(Saved data entries)
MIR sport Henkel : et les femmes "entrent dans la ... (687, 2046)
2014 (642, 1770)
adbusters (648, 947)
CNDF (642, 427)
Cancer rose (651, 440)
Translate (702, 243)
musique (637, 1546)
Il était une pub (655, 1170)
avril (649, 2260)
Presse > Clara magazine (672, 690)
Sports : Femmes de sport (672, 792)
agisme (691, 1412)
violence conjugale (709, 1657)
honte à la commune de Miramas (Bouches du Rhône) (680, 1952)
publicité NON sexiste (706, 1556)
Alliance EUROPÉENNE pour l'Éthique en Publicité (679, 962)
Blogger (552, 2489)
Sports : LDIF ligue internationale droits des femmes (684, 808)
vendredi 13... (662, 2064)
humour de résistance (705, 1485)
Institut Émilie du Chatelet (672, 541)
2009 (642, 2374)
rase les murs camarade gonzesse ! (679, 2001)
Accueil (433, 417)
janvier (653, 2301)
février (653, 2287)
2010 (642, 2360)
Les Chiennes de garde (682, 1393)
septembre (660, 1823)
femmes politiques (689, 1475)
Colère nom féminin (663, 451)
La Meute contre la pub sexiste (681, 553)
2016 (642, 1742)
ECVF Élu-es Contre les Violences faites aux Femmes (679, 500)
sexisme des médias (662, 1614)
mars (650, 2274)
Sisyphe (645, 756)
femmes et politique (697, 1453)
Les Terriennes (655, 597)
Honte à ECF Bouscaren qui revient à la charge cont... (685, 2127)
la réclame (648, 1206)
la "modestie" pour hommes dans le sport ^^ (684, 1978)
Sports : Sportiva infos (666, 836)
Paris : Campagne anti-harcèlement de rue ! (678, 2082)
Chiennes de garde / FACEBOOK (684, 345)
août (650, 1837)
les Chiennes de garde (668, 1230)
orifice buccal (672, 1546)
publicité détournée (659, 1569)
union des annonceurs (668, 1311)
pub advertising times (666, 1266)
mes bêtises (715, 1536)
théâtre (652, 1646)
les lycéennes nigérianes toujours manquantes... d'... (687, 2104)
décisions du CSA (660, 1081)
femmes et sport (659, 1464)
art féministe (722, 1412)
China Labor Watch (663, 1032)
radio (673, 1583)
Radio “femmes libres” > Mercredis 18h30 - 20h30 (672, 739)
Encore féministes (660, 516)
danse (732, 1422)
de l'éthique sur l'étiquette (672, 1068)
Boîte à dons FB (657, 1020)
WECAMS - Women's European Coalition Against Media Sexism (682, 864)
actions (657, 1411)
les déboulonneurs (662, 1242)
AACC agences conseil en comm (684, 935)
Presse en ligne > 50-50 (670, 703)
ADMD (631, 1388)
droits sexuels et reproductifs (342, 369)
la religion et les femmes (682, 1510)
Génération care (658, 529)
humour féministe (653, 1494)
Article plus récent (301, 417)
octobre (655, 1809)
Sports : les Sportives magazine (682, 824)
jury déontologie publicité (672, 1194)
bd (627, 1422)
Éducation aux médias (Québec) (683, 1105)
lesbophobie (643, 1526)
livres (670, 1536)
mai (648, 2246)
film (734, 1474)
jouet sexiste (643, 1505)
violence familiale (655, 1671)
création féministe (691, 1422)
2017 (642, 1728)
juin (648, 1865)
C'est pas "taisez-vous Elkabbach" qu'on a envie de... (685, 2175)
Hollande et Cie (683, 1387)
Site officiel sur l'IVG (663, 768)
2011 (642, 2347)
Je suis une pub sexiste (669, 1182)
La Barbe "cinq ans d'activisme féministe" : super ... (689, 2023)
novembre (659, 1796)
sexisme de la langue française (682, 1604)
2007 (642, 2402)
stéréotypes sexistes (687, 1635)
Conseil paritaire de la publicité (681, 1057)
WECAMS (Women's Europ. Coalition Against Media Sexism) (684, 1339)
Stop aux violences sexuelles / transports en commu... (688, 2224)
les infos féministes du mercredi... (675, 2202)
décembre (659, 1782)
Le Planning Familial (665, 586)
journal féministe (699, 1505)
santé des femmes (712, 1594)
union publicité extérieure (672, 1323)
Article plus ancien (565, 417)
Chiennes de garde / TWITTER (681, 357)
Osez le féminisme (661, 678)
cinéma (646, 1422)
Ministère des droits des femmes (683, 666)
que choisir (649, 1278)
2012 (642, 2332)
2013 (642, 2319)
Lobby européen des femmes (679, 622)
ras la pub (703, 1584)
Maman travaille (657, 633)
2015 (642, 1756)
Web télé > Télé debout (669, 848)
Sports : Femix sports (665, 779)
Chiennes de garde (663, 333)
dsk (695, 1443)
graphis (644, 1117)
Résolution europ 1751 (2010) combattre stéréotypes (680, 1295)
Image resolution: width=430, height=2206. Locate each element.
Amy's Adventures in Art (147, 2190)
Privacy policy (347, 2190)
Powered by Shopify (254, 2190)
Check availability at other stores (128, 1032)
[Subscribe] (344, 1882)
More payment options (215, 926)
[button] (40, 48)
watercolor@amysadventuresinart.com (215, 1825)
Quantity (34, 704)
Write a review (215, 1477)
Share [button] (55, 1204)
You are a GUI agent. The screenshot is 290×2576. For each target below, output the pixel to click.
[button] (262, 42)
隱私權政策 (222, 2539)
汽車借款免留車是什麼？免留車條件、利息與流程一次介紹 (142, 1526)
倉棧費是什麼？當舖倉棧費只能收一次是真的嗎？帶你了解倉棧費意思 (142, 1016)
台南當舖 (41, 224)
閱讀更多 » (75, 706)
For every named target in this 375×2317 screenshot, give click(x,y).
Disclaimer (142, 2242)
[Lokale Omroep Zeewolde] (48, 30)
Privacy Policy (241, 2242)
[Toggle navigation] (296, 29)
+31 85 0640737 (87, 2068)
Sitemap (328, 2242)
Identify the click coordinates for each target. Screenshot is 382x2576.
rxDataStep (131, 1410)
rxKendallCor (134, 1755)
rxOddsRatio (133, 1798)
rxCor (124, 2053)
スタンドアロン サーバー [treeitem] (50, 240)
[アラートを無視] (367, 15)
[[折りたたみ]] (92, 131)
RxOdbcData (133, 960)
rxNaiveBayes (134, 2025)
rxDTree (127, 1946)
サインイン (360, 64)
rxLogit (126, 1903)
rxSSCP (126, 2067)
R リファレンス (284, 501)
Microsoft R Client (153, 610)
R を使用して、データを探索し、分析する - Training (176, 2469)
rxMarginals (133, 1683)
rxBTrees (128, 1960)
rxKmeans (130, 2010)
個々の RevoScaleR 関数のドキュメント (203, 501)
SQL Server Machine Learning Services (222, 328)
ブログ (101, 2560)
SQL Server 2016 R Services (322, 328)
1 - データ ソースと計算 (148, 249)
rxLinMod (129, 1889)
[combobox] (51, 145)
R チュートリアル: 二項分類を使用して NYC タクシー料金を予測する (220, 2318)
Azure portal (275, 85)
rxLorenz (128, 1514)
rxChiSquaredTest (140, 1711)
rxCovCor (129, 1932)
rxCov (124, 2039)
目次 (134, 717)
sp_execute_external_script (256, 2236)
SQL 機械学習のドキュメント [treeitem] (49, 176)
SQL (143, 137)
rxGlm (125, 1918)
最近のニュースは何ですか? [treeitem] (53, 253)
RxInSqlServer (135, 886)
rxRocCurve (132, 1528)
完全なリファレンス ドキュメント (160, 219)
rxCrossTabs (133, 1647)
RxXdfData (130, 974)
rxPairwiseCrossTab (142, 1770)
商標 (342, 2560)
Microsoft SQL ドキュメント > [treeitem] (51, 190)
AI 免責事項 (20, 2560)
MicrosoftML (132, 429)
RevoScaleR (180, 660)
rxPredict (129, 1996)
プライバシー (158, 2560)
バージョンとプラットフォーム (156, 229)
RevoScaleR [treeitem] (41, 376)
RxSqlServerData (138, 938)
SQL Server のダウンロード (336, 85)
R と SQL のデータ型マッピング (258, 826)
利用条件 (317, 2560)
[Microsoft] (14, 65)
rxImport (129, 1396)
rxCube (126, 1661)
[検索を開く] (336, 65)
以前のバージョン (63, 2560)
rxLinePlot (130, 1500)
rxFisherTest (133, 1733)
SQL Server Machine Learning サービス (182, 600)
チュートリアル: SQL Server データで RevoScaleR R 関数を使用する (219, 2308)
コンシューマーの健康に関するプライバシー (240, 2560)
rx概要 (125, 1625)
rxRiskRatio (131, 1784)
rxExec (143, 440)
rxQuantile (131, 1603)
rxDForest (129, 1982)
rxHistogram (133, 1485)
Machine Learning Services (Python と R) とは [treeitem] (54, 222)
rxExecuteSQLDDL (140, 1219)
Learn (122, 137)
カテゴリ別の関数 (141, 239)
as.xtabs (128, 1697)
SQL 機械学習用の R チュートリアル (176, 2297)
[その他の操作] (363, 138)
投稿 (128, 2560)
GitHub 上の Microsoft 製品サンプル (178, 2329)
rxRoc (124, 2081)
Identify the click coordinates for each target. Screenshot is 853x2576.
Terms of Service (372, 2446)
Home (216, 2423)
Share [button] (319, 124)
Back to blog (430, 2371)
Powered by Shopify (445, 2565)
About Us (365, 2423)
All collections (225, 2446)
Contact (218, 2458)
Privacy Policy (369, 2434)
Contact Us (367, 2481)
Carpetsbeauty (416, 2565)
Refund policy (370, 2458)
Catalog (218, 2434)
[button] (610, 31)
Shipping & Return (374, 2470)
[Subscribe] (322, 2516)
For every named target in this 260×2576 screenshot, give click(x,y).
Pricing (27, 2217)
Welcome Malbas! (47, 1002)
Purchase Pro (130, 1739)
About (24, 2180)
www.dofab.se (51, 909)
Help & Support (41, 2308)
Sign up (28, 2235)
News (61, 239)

> [WORK INSTRUCTION]: Repeat exactly the lines above from the one with "Le Planning Familial (665, 586)" up to and including the one with "You are a GUI". No other line belongs in the reply.

> [RESPONSE]:
Le Planning Familial (665, 586)
journal féministe (699, 1505)
santé des femmes (712, 1594)
union publicité extérieure (672, 1323)
Article plus ancien (565, 417)
Chiennes de garde / TWITTER (681, 357)
Osez le féminisme (661, 678)
cinéma (646, 1422)
Ministère des droits des femmes (683, 666)
que choisir (649, 1278)
2012 (642, 2332)
2013 (642, 2319)
Lobby européen des femmes (679, 622)
ras la pub (703, 1584)
Maman travaille (657, 633)
2015 (642, 1756)
Web télé > Télé debout (669, 848)
Sports : Femix sports (665, 779)
Chiennes de garde (663, 333)
dsk (695, 1443)
graphis (644, 1117)
Résolution europ 1751 (2010) combattre stéréotypes (680, 1295)
Image resolution: width=430, height=2206. Locate each element.
Amy's Adventures in Art (147, 2190)
Privacy policy (347, 2190)
Powered by Shopify (254, 2190)
Check availability at other stores (128, 1032)
[Subscribe] (344, 1882)
More payment options (215, 926)
[button] (40, 48)
watercolor@amysadventuresinart.com (215, 1825)
Quantity (34, 704)
Write a review (215, 1477)
Share [button] (55, 1204)
You are a GUI agent. The screenshot is 290×2576. For each target below, output the pixel to click.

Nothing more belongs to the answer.